When recipes need HTML extraction

The native fit is server-rendered HTML pages with no public API. Three common shapes:

  1. Classic server-rendered sites. Wikipedia, news.ycombinator.com, government data portals, Craigslist, public records databases. The data is in the HTML; there's no JSON endpoint.
  2. SSR with embedded JSON. Modern Next.js / Remix sites often render a <script id="__NEXT_DATA__">{…}</script> blob containing the data the React tree was hydrated from. Pattern: $page | parseHtml | select("script#__NEXT_DATA__") | text | parseJson | $.props.pageProps.results[*].
  3. Hybrid pages with both. Some pages render the first batch as HTML and subsequent batches via XHR. The HTML-extraction primitive handles the first; a visit with matched("…") reaches the XHR batches. Same primitive, both shapes.

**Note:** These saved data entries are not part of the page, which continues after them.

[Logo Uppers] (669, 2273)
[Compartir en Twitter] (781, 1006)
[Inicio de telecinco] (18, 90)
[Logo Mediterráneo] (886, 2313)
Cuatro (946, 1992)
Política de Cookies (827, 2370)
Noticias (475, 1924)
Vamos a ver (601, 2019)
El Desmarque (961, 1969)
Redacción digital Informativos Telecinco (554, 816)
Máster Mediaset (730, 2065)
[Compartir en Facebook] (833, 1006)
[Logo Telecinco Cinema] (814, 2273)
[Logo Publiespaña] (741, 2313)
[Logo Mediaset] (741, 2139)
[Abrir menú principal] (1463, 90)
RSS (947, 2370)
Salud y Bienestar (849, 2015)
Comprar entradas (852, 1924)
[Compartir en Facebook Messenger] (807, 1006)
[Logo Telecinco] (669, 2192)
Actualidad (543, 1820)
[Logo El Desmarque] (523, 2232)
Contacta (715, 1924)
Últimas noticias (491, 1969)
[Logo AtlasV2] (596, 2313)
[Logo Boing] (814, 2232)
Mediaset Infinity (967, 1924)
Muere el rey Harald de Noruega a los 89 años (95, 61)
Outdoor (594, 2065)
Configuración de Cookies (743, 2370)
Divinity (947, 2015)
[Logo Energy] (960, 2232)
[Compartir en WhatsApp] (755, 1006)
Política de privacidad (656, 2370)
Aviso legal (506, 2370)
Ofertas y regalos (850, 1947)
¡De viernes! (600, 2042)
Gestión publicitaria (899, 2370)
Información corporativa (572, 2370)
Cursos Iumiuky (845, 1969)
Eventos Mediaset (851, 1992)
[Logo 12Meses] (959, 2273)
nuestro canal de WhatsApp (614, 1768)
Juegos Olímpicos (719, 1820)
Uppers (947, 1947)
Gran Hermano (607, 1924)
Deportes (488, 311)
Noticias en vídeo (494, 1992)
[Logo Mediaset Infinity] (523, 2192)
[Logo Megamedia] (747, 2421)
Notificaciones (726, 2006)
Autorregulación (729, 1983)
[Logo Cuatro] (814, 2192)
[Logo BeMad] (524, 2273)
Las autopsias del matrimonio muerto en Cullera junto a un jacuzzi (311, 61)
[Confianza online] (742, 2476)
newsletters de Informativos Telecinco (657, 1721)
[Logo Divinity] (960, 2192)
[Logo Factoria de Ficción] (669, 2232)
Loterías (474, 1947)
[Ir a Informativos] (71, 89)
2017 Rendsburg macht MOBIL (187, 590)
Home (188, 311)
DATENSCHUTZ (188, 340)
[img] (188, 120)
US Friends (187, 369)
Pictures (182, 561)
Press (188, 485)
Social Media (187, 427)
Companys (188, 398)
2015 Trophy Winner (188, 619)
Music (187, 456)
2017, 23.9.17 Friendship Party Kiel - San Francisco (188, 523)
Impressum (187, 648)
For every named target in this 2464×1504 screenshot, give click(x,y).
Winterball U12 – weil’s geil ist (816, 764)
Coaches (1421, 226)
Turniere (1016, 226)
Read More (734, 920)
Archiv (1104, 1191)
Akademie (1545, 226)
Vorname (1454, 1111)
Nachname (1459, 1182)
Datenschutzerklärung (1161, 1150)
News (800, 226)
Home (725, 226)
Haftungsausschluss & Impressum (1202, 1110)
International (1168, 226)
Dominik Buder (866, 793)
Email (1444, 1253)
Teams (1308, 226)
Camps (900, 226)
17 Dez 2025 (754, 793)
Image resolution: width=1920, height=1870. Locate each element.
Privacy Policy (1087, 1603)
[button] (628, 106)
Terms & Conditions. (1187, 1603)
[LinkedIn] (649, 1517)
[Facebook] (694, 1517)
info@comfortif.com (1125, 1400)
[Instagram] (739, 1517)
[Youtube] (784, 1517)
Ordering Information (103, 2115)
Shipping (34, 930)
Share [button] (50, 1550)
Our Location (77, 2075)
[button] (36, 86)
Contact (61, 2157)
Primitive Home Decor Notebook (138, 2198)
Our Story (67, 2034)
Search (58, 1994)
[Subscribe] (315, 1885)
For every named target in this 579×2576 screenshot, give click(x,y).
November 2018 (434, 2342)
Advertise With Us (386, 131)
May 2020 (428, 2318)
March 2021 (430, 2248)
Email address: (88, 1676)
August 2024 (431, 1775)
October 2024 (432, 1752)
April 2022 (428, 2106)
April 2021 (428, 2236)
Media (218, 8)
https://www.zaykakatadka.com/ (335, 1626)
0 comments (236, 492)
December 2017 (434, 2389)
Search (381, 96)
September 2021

For sites that need Cloudflare-gated access or are fully JS-rendered with no useful initial HTML (eBay search results, Datadome-protected sites), reach for a visit: it binds the rendered document to $<name>.dom, which you extract from the same way a step extracts from a static response.

Content-type dispatch

step HTTP responses are decoded by content type:

  • application/json (or no content-type with parseable JSON) → response is a JSON value.
  • text/html, text/xml, text/plain, etc. → response is a string. Pipe through parseHtml to query.

The fallback is intentional: an HTML response doesn't crash the recipe; it just lands as a string the recipe explicitly chooses to parse. This makes the parsing step legible at the call site rather than implicit.

Browser visit: $visit.dom

Some sites lock HTTP scrapers out: Cloudflare, Akamai, and similar serve a JS challenge or a 403 to anything that isn't a real browser. For those, a visit drives a hidden WKWebView through the gate, settles the page, and binds the rendered HTML to $<name>.dom.

forage
recipe "letterboxd-popular"

type Film { title: String, url: String? }

visit popular {
    url    "https://letterboxd.com/films/popular/this/week/"
    scroll until noProgressFor(2)
}

for $poster in $popular.dom | select("div.poster.film-poster") {
    emit Film {
        title  $poster | select("span.frame-title") | text
        url $poster | select("a.frame") | attr("href")
    }
}

$popular.dom is the parsed post-settle document; recipes walk it with select(...) directly, no parseHtml call needed. The rest is the same extraction primitive working over a different content source.

Coverage:

  • Works for Cloudflare-protected sites with JS challenges (Letterboxd, many mid-tier e-commerce sites, smaller news sites). A visit passes the challenge by virtue of being a real WebKit.
  • CAPTCHA-walled sites (eBay's Akamai layer, Datadome on hot-ticket sites) need a human to clear the verification; a visit doesn't solve human-verification challenges on its own.
  • Works in replay mode. Archived runs preserve each visit's capture in _fixtures/<recipe>.jsonl; ReplayVisitSource matches each visit to its capture without re-navigating.

Recipe inventory

Browse the canonical recipes on hub.foragelang.com:

  • hacker-news-html: HN front page scraped from the rendered HTML, as a companion to the JSON-API version in hacker-news. Same record shape, different data source.
  • scotus-opinions: US Supreme Court slip opinions for a given term, extracted from supremecourt.gov's HTML table. Typed Opinion records with date, docket number, case name, PDF URL, and holding text.
  • letterboxd-popular: Films popular this week on Letterboxd, scraped via a visit through Cloudflare. End-to-end demonstration of $visit.dom.

The step recipes (HN HTML, SCOTUS) are the smallest end-to-end uses of the HTML-extraction primitive. The visit recipe (Letterboxd) is the smallest use of $visit.dom. Copy any of them as a starting template.